MESSAGE_HEARTBEAT = "\002"
)
var (
client *zmq.Socket
backend *zmq.Socket
frontend *zmq.Socket
workerPoller *zmq.Poller
brokerPoller *zmq.Poller
workerQueue []Worker
)
type Worker struct {
Id string
Expire time.Time
}
type RequestWrapper {
RequestToSend Request
}
func NewWorker(id string) Worker {
return Worker{
Id: id,
Expire: time.Now().Add(HEARTBEAT_INTERVAL * HEARTBEAT_LIVENESS),
}
}
func AddReadyWorker(workers []Worker, worker Worker) []Worker {
fmt.Println(worker.Id, " joined")
for i, w := range workers {
if worker.Id == w.Id {
if i == 0 {
workers = workers[1:]
} else if i == len(workers)-1 {
workers = workers[:i]
} else {
workers = append(workers[:i], workers[i+1:]...)
}
break
}
}
return append(workers, worker)
}
func PurgeInactiveWorkers() {
now := time.Now()
for i, worker := range workerQueue {
if now.Before(worker.Expire) {
workerQueue = workerQueue[i:]
return
}
}
workerQueue = workerQueue[0:0]
}
func LoadBalance() {
// Loop:
heartbeat := time.Tick(HEARTBEAT_INTERVAL)
for {
var sockets []zmq.Polled
// If you have available workers, poll on the both front and backend
// If not poll on backend with infinite timeout
if len(workerQueue) > 0 {
sockets, _ = brokerPoller.Poll(HEARTBEAT_INTERVAL)
} else {
sockets, _ = workerPoller.Poll(HEARTBEAT_INTERVAL)
}
for _, socket := range sockets {
switch socket.Socket {
// backend is a router
case backend:
workerId, _ := backend.Recv(0)
workerQueue = AddReadyWorker(workerQueue, NewWorker(workerId))

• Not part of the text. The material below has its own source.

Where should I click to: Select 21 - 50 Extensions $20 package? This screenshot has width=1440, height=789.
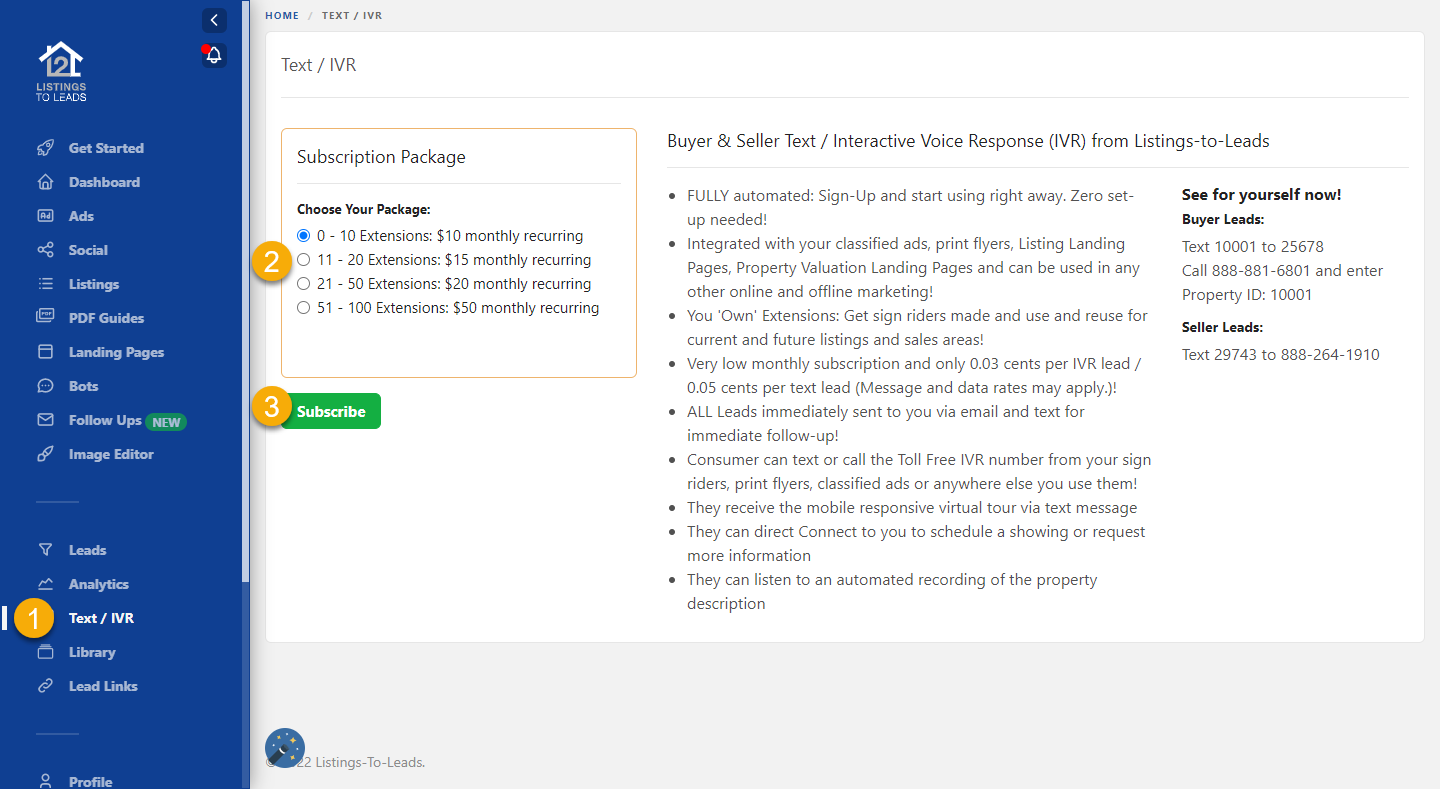[x=304, y=284]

clientId, _ := backend.Recv(0)
if clientId != MESSAGE_READY && clientId != MESSAGE_HEARTBEAT {
route, _ := backend.Recv(0)
message, _ := backend.RecvBytes(0)
fmt.Println("Received response")
RouteResponse(route, message)
// frontend.Send(clientId, zmq.SNDMORE)
// frontend.Send("", zmq.SNDMORE)
// frontend.SendBytes(message, 0)
}
// frontend is a dealer
case frontend:
clientId, _ := frontend.Recv(0)
route, _ := frontend.Recv(0)
message, _ := frontend.RecvBytes(0)
backend.Send(workerQueue[0].Id, zmq.SNDMORE)
backend.Send(clientId, zmq.SNDMORE)
backend.Send(route, zmq.SNDMORE)
backend.SendBytes(message, 0)
workerQueue = workerQueue[1:]
}
}
select {
case <-heartbeat:
for _, worker := range workerQueue {
backend.Send(worker.Id, zmq.SNDMORE)
backend.Send(MESSAGE_HEARTBEAT, 0)
}
break
default:
}
PurgeInactiveWorkers()
}
}
If the backend sends a message, but it is not actually sent to a worker in some period of time, I want it to expire and not ever be sent. Is there a socket option that can accomplish this? If not, what would I have to do to accomplish this?
Two ways I think I can do this without socket options are:
1) Have the backend wrap the message in a wrapper and send to a golang queue and not through zeromq. The wrapper contains the time that the message was "sent". The backend concurrently pulls from the front of the golang queue one at a time and checks if the message is expired. If so, don't send, if not, send the message. I could have the backend add the message to the golang queue first and then truly send it out after in the same block of code. That way, I don't need a lock.
2) Send the wrapper message through zeromq to a retriever and the retriever checks if its expired and returns early. I don't like this because it seems like its bad for performance.
What you're trying to do is use communication as an execution rendezvous. The sender wants to know something about when the receiver gets messages.
ZMQ implements the Actor model. What you need is a modification of the Communicating Sequential Processes model (one where sends timeout). Basically you need to add control message flows to/from the workers, the idea being that the server asks the worker to receive a message and the server waits for the reply. The reply means that the worker is ready to receive a message right now, and that the server and worker have both rendezvoused at a send/receive in their program flows. If that reply fails to arrive within timeout seconds, then the server doesn't send the actual message.
Or you could cheat by having everything going to the workers regardless, wrapped in a message that carries a "sent at time X" field, and have the worker decide to discard old messages.